In the antebellum era, the Democratic Party was the conservative partisan vehicle, defending white supremacy, maintaining the reign of elite Southern enslavers, and quashing all reforms, including much-needed infrastructure improvements.  Central to the Democratic agenda was the expansion of slavery and the forging of a vast hemispheric pro-slavery empire.  By the 1840s, however, opposition to the spread of slavery had grown dramatically in the free states.  Democrats in the North began to feel pressure from their constituents to halt the march of the enslavers and challenge King Cotton.    

Despite growing opposition from Northern Democrats, the Southern party bosses pursued their aggressive pro-slavery plans.  In the 1830s and 40s, they waged war on Indigenous Americans to remove them from fertile cotton lands, passed Congressional “gag rules” to prevent any discussion of the “peculiar institution,” and aided the pro-slavery Texas Revolution.  In late 1845, enslaver grandees launched an invasion of Mexico.  Anti-slavery Northerners, including several Democratic office-holders, balked at the blatant grab for more slavery territory.  Led by Pennsylvanian David Wilmot, Northern Democratic moderates made a stand in August 1846, adding a “proviso” to a war appropriations bill stipulating that slavery would not be permitted in any territory stolen from Mexico.  Since spreading slavery was the entire point of the war, party leaders were incensed.  The motion was defeated.  Nevertheless, the damage had been done: a dramatic split occurred in Democratic ranks. 

In the 1848 state and national elections, moderate Northern Democrats who opposed the expansion of slavery (like Wilmot) ran on the new Free Soil Party ticket.  The rupture proved fatal.  Both the Democratic and Free Soil presidential candidates went down to defeat and the Whigs (who had no formal position slavery’s expansion) took the White House.
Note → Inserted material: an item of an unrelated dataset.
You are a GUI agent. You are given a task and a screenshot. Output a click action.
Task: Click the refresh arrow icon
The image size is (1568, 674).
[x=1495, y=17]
Needless to say, Democratic bosses wanted blood.  Over the course of the next four years, they expunged any anti-slavery sentiment from their ranks, either by outright expulsion of intransigent Northerners or forcing them into submission through party discipline.  Votes on the infamous Appeasement of 1850 (a massive pro-slavery victory for enslavers) became the litmus test of party fealty.  Democrats who did not vote in favor of various pro-slavery measures, such as the horrific Fugitive Slave Act, were denied campaign funds, attacked in the press, and deprived patronage — a political death sentence.  Contrite Free Soilers who voted as they were told, however, were allowed back and duly rewarded. 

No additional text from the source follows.